Polyclinics: panacea or plague?

Polyclinics are turning out to be one of those slow-burning political issues which, although getting the occasional piece of news coverage, have really been bubbling away in the public’s mind and concerns for a long time before really grabbing the forefront of political attention.

The possible introduction of polyclinics has been an issue in Haringey for some time now, and it’s a topic I’ve blogged about moderately regularly – but nearly each time I’ve been struck when going to research further information on the topic or to see what other people have been saying, how little attention overall the issue has been getting. Yes, there’s been the occasional news story and occasional reference in Parliament, but for an issue that could massively alter the way tens of millions of people get their health care via the NHS, it’s really been pretty low key.

The recent news that over 1 million people have signed a petition on the issue – along with the major Kings Fund report into the topic – may well change that now!

I certainly hope so, because the introduction of Polyclinics, or Neighbourhood Health Centres, or whatever the government has tried to re-brand them as this week is the biggest health issue facing my constituency – and many others – at the moment.

The idea behind these centres has some attractions – bring different health services together on one site so that you can move quickly and easily between those services without the usual delays (go to one place, get referred to another, wait for appointment) or the extra travel.

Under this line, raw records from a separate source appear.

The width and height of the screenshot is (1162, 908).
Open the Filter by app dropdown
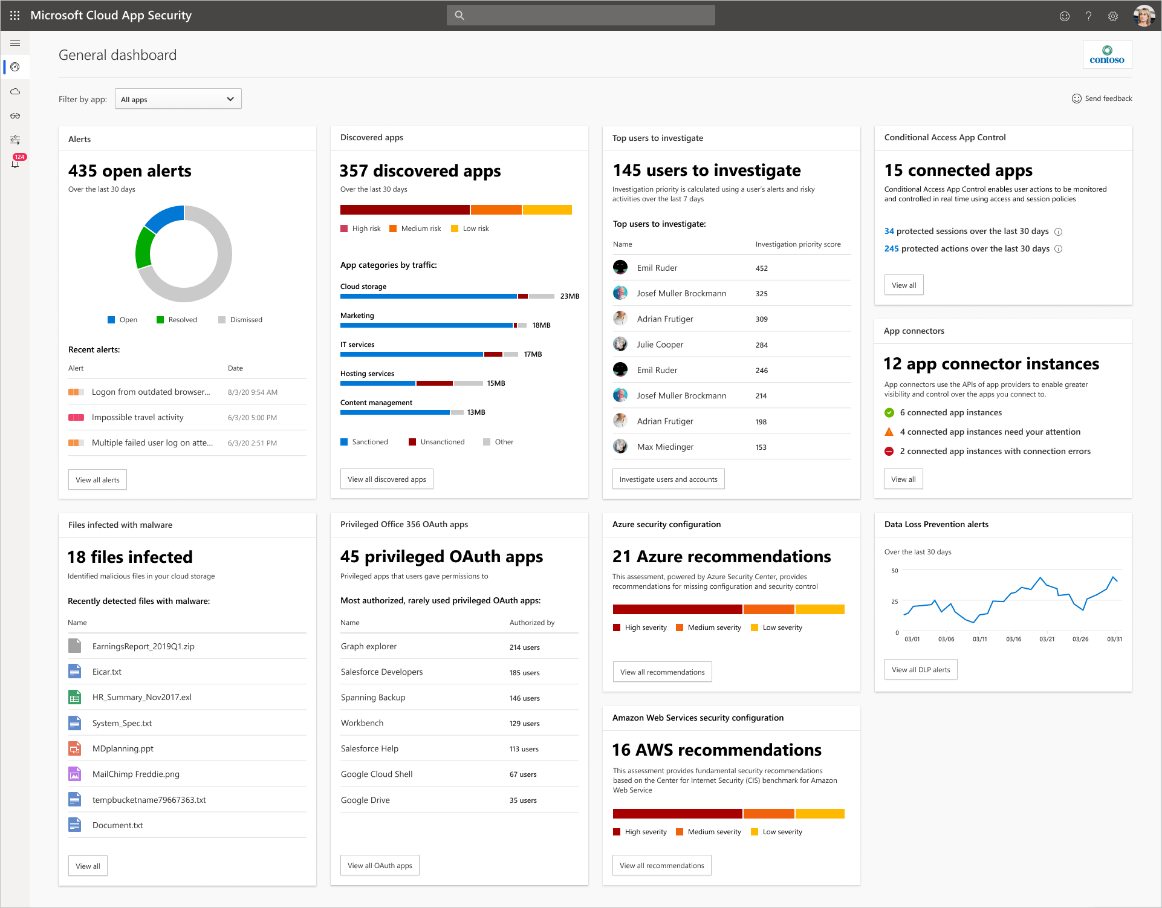[x=177, y=98]
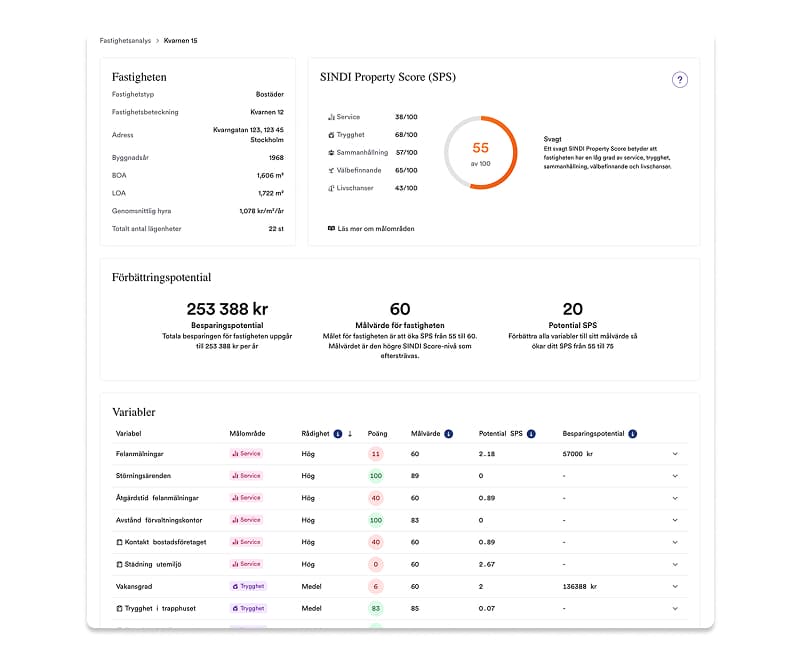Expand the Störningsärenden row chevron

pyautogui.click(x=675, y=476)
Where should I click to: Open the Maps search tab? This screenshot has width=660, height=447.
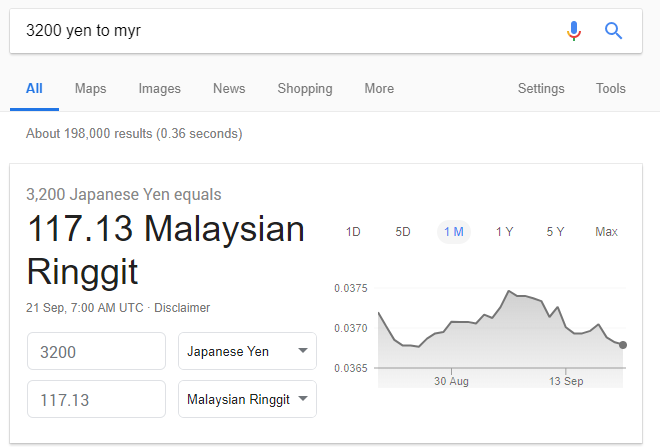coord(90,88)
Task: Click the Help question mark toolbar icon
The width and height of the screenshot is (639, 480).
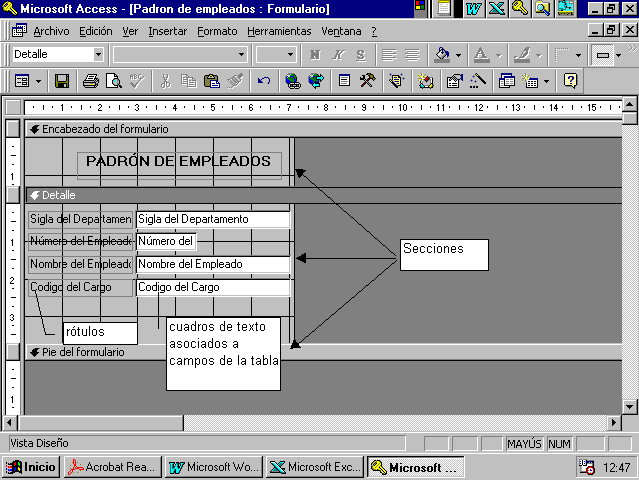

Haringey’s Primary Care Trust has chosen to be a trail blazer for Polyclinics and has enthusiastically adopted the idea. The current proposal is to close a number of local GP’s surgeries and consolidate them into four or five Polyclinics.

And that’s where the concerns start. Will these become large impersonal services where we are no longer able to see our own local doctor? We need guarantees that the relationship with your doctor will continue. Any severing the doctor/patient relationship would be a travesty. Hardly anyone wants to explain a deeply personal medical problem to a complete stranger.

Consolidation of GP’s will undoubtedly increase journey times for many people wishing to see their GP, and force them to take either public transport or their car. The heaviest users of primary care have low levels of car ownership (senior citizens 69% no car; lone parents 42%).

It’s easy for those of us who have no trouble getting around to under-estimate just what a burden it can be to extend someone’s 10 minute journey into a 30 minute with two bus changes journey.

The site of the old Hornsey Hospital is where one of the proposed polyclinics is to be built. This site is currently served by only one bus route and it takes Transport for London anything from two years to establish a bus route. This means that those with the most need would most likely have the least access to the service. I met with TfL and raised the issue of public transport provision to this site several years ago and recently raised it with Peter Hendy – the Transport Commissioner for London. But as yet – no firm plans.

Sorting out adequate access to the services should be central to any polyclinics plan – not an afterthought to play around with after the service is in place and people are already suffering from poor transport links.

The recent report by the Kings Fund concluded that there were “serious risks to access to care” posed by consolidation of primary health care and that “it is unlikely that the gains in access to some services currently provided in hospitals are worth the losses for primary care patients.”
Accessibility of service, both in terms of getting an appointment and getting to the appointment, is vital – especially as 90% of access to the NHS is via the primary care route.

And then there is the question of whether polyclinics will really add to our services and facilities? Or will consolidation mean – as it has in so many other areas – cuts?

That brings me to the problems over how the policy is being pushed through – without proper consultation or information. It’s a central imposition of Labour’s ideas on to local communities. Local health bodies have been instructed by central government that they must have polyclinics in every community. This is a classic top-down, Whitehall imposed centralising solution to local problems.

As with our post offices, we were promised that local opinion would be taken account of through consultation. Yet so far we have not been told precisely which services will be provided by polyclinics. This renders the consultation process pretty meaningless as we cannot make an informed choice about what we will gain. And so we are marching on blind – not knowing and having to keep our fingers crossed.